Hi!
OS: Debian, Rock Linux
Postgres versions: 13.6, 15.6, 17.0
Setup:
create table partA(id bigint not null, payload bigint);
insert into partA select s, s from generate_series(1,10000) s;
analyze partA;
create index on partA(id);
create index on partA(payload);
create table partB(id bigint not null);
insert into partB select s from generate_series(1,10000) s;
analyze partB;
create index on partB(id);
create view vw as
select id, payload from partA
union all
select id, NULL as payload from partB;
As you can see, we have a view that UNION ALLs two tables with different number of columns. Missing column from partB is stubbed out with a constant NULL.

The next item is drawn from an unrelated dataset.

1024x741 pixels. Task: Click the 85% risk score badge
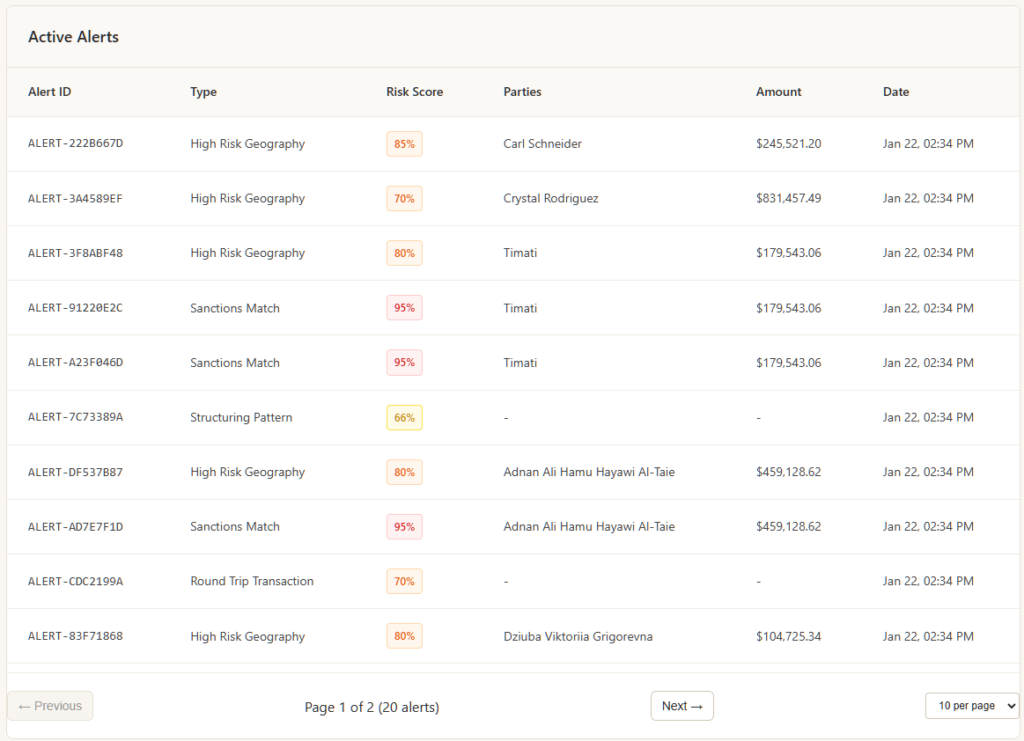pyautogui.click(x=404, y=144)
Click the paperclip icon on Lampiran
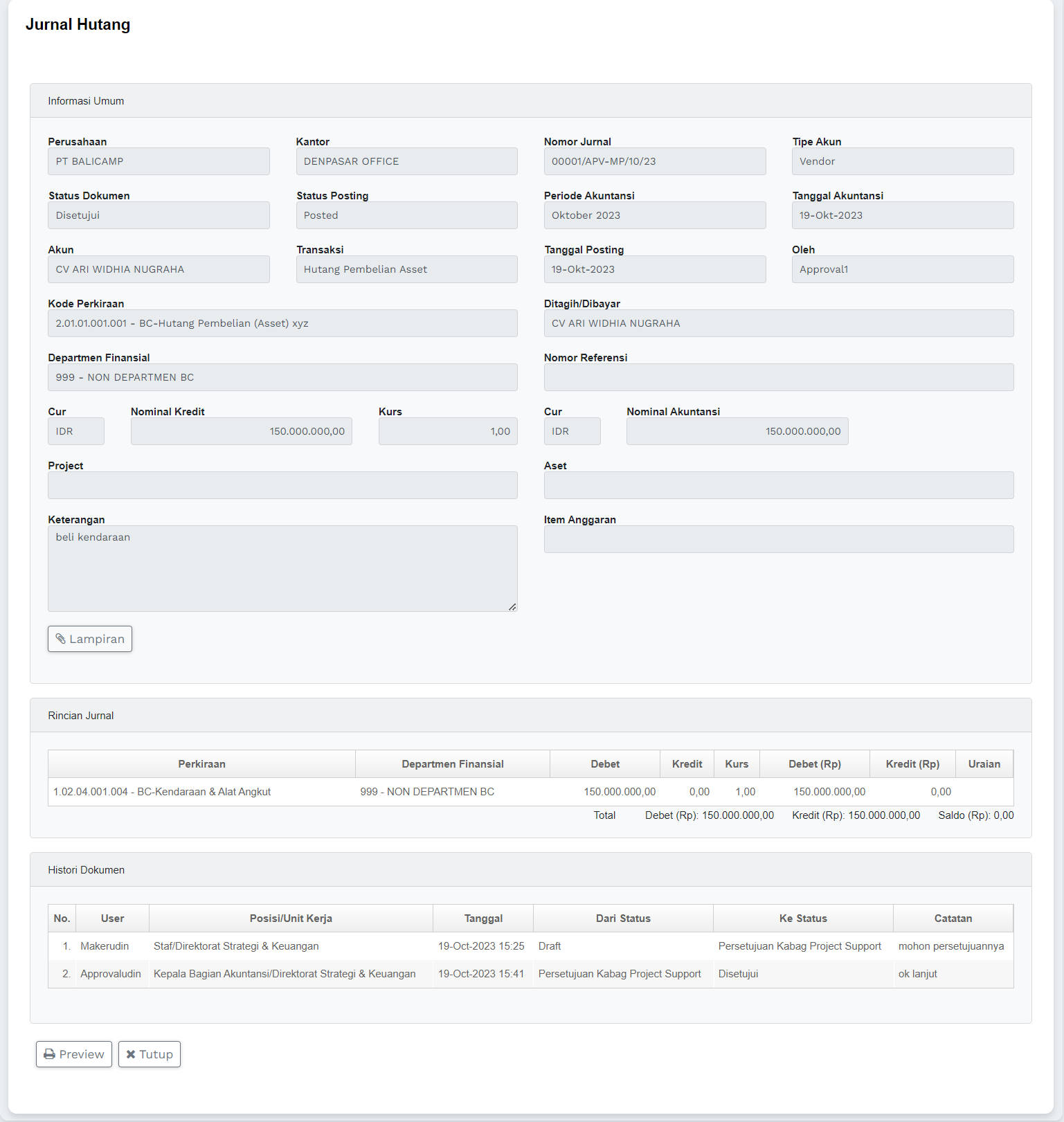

Now we want to join this view with a small table that has some numbers that we want to find in the `payload` column:
create table some_ids(id bigint not null);
insert into some_ids select s from generate_series(1,2) s;
analyze some_ids;
explain select * from some_ids i join vw on (vw.payload = i.id);
Surprisingly, this does SeqScan on partB in NestedLoops over some_ids with a filter `
some_ids.id = NULL::bigint`:
Nested Loop (cost=0.29..359.16 rows=200 width=24) |
-> Seq Scan on some_ids i (cost=0.00..1.02 rows=2 width=8) |
-> Append (cost=0.29..178.56 rows=51 width=16) |
-> Index Scan using parta_payload_idx on parta (cost=0.29..8.30 rows=1 width=16) |
Index Cond: (payload = i.id) |
-> Seq Scan on partb (cost=0.00..170.00 rows=50 width=16) |
Filter: (i.id = NULL::bigint) |
At the same time `explain select * from vw where payload = 1` correctly skips over partB entirely (the node is eliminated from execution plan), and so does:
explain select * from vw where payload in (1,2);
However, any query that does not use explicit literal values still leads to SeqScan access on partB, such as:
explain select * from vw where payload in (select id from some_ids);
explain select * from vw where payload = ANY(ARRAY(select id from some_ids));
or various forms of joins
Do you know if this is expected/documented, or is this a bug?